** Opening Entries provided block **
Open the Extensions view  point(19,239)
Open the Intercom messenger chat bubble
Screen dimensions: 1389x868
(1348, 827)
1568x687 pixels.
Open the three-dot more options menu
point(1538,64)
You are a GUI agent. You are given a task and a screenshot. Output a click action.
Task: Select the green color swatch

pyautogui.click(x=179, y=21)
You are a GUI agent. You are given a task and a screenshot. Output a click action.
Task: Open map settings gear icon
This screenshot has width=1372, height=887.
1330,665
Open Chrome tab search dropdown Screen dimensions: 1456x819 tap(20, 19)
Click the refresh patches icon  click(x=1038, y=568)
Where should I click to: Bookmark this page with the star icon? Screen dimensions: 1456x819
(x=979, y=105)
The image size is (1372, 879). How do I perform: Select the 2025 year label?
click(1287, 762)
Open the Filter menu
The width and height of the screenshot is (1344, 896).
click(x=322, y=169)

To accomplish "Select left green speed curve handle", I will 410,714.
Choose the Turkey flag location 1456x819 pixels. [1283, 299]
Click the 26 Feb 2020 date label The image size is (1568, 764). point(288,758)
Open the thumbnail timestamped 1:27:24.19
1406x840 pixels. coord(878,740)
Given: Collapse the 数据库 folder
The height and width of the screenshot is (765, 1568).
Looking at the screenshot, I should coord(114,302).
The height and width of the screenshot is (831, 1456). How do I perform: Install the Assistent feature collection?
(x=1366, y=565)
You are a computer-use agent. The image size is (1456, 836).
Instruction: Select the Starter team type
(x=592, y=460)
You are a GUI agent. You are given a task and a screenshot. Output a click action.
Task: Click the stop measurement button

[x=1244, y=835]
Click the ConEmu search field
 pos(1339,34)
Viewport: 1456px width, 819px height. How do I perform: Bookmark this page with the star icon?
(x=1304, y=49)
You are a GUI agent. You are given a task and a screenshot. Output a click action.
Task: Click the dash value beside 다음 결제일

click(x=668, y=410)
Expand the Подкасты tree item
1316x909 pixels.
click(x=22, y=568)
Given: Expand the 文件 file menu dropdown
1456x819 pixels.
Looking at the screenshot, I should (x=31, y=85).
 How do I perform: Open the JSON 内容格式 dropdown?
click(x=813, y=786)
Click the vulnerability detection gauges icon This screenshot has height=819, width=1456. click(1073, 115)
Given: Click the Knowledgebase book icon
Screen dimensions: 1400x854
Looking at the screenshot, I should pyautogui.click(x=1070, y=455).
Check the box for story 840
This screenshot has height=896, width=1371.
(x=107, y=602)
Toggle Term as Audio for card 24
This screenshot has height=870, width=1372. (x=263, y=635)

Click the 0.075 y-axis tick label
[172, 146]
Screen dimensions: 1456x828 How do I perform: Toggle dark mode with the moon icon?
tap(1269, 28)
** Closing Entries provided block **
Requirement
Reproduce precisely, and with no line left out, each line from the top of the entries through the line that carries "Click the refresh".

Task output
Open the Extensions view  point(19,239)
Open the Intercom messenger chat bubble
Screen dimensions: 1389x868
(1348, 827)
1568x687 pixels.
Open the three-dot more options menu
point(1538,64)
You are a GUI agent. You are given a task and a screenshot. Output a click action.
Task: Select the green color swatch

pyautogui.click(x=179, y=21)
You are a GUI agent. You are given a task and a screenshot. Output a click action.
Task: Open map settings gear icon
This screenshot has width=1372, height=887.
1330,665
Open Chrome tab search dropdown Screen dimensions: 1456x819 tap(20, 19)
Click the refresh patches icon  click(x=1038, y=568)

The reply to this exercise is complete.